◆ EXTRACT PROVIDED:
[START]

If that is possible, it eliminates the performance problem by getting rid of the issues brought up by senape.
If, instead, there are multiple rows for each sales_id, then changing the secondary index to this would help:
INDEX(sales_id, name)
Another thing to check on is innodb_buffer_pool_size. It should be about 70% of available RAM. This would improve the cacheablity of data and indexes.
Are there really 1.1 million rows in that one week?
Summary table.
Build and maintain a table that summarizes all sales on a daily basis. It would have the name (denormalized) and date. Hence the table should be smaller than the original data.
The summary table would be something like
CREATE TABLE sales_summary (
dy DATE NOT NULL,
name varchar(255) NOT NULL,
daily_count SMALLINT UNSIGNED NOT NULL,
PRIMARY KEY(dy, name),
INDEX(name, dy) -- (You might need this for other queries)
) ENGINE=InnoDB;
The nightly (after midnight) update would be a single query something like the following. It may well take more than 2 seconds, but no user is waiting for it.
INSERT INTO sales_summary (dy, name, one_day_count)
ON DUPLICATE KEY UPDATE
daily_count = daily_count + VALUES(one_day_count)
SELECT DATE(s.dtm) AS dy,
p.name,
COUNT(*) AS one_day_count
FROM ycs_sales s
JOIN ycs_products p ON s.id = p.sales_id
WHERE s.dtm >= CURDATE() - INTERVAL 1 DAY
AND s.dtm < CURDATE()
GROUP BY 1, 2;
And the user's query will be something like:
SELECT SQL_NO_CACHE
name,
SUM(one_day_count)
FROM sales_summary
WHERE dy >= '2018-02-16'
AND dy < '2018-02-16' + INTERVAL 7 DAY
GROUP BY name;
More discussion of Summary Tables: http://mysql.rjweb.org/doc.php/summarytables
Referring to your below comment I assume filtering by column s.dtm is inevitable.
The join order is critically important, there is a lot of data in both tables and limiting the number of records by date is unquestionable prerequisite.
Most crucial action you can take is to observe the frequent search patterns.
For example, if your search criteria for dtm is usually to retrieve whole days' data, i.e. a few days data (say less then 15) and between 00:00:00 and 23:59:59 for all those days, you can use this information to offload your overhead in search time to insert time.

[END]

◆ COMPLETE THE FOLLOWING:
**A.** Name every column defined in the CREATE TABLE statement for sales_summary in the MySQL query advice.
**B.** Carry on the MySQL query advice from its final sentence.

◆ LISTING:

[START]

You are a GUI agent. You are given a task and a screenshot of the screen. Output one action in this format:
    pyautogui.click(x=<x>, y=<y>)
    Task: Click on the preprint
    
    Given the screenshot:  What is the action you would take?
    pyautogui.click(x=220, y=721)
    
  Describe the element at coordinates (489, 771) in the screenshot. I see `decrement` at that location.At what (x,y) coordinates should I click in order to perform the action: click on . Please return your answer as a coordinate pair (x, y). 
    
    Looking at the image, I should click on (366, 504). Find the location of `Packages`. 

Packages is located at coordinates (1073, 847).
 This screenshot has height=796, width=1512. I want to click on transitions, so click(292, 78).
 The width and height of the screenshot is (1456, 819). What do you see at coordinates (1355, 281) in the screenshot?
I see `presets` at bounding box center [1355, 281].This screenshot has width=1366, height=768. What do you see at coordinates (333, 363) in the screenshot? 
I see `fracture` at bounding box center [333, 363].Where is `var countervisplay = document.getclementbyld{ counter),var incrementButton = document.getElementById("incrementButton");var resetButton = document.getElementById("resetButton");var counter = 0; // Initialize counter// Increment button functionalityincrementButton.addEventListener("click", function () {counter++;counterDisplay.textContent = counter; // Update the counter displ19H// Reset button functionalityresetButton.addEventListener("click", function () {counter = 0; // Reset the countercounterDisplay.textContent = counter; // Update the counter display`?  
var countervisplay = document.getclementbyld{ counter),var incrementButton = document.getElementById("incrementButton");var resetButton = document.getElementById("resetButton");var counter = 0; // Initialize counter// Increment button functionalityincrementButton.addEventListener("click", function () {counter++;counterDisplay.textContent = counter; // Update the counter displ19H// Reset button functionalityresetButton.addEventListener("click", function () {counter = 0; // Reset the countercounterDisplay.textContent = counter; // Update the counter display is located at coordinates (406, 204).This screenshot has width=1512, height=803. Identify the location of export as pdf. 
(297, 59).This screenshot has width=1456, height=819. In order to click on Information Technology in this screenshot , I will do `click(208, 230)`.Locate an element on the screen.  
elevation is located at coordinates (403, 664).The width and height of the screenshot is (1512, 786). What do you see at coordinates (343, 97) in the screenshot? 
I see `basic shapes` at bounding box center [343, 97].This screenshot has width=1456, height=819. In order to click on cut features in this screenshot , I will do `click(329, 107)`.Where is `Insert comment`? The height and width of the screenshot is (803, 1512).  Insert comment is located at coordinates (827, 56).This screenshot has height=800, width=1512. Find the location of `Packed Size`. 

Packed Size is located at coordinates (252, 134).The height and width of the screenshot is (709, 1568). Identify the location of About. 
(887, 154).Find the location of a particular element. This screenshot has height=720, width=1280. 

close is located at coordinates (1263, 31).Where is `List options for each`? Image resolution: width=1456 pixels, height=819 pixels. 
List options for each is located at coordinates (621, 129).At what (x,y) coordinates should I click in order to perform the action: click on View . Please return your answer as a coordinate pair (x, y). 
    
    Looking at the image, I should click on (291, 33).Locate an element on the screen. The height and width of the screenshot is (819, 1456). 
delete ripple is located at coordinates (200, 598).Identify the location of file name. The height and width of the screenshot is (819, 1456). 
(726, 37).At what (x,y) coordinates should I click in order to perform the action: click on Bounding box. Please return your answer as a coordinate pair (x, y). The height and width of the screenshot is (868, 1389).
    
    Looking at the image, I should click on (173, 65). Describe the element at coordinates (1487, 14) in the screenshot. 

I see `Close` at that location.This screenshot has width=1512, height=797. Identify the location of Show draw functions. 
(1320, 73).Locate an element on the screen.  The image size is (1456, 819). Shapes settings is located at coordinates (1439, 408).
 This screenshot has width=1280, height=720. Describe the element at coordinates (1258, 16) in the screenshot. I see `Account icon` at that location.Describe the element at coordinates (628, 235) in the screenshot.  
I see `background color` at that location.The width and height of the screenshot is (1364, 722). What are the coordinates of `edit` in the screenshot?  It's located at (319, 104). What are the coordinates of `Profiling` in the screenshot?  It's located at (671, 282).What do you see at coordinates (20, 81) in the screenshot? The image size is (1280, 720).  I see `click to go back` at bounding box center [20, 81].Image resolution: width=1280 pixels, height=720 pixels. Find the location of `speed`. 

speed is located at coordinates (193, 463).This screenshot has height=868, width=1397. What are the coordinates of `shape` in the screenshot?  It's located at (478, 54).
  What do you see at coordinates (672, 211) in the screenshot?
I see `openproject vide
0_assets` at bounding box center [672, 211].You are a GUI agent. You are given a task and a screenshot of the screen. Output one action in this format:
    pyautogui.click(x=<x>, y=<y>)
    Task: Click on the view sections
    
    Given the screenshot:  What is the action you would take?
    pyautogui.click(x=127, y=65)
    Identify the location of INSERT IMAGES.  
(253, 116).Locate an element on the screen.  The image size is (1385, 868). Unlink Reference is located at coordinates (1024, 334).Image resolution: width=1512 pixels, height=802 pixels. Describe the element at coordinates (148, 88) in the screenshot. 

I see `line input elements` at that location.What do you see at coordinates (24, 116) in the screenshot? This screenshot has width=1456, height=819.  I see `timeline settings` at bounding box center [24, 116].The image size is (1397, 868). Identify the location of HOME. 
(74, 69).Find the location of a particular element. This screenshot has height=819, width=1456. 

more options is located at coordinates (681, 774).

[END]

◆ OUTPUTS:
**A.** dy, name, daily_count

**B.**
A method to do so; you can add a new column in your table which holds the truncated day data and you can hash index that new column. (In Mysql there is no such concept as a functional index as it does in Oracle. That is why we need to add a new column to imitate that functionality). Something like:
alter table ycs_sales add dtm_truncated date;
delimiter //
create trigger dtm_truncater_insert
before insert on ycs_sales
for each row
set new.dtm_truncated = date(new.dtm);
//
delimiter //
create trigger dtm_truncater_update
before update on ycs_sales
for each row
set new.dtm_truncated = date(new.dtm);
//
create index index_ycs_sales_dtm_truncated on ycs_sales(dtm_truncated) using hash;
# execute the trigger for existing rows, bypass the safe update mode by id > -1
update ycs_sales set dtm = date(dtm) where id > -1;
Then you can query using the dtm_truncatedfield with the IN command. But of course this has its own tradeoffs, longer ranges will not work. But as I mentioned above in bold, what you can do is to use the new column as a function output that indexes possible searches in the insert / update time.
SELECT SQL_NO_CACHE p.name, COUNT(1) FROM ycs_sales s
INNER JOIN ycs_products p ON s.id = p.sales_id
WHERE s.dtm_truncated in ( '2018-02-16', '2018-02-17', '2018-02-18', '2018-02-19', '2018-02-20', '2018-02-21', '2018-02-22')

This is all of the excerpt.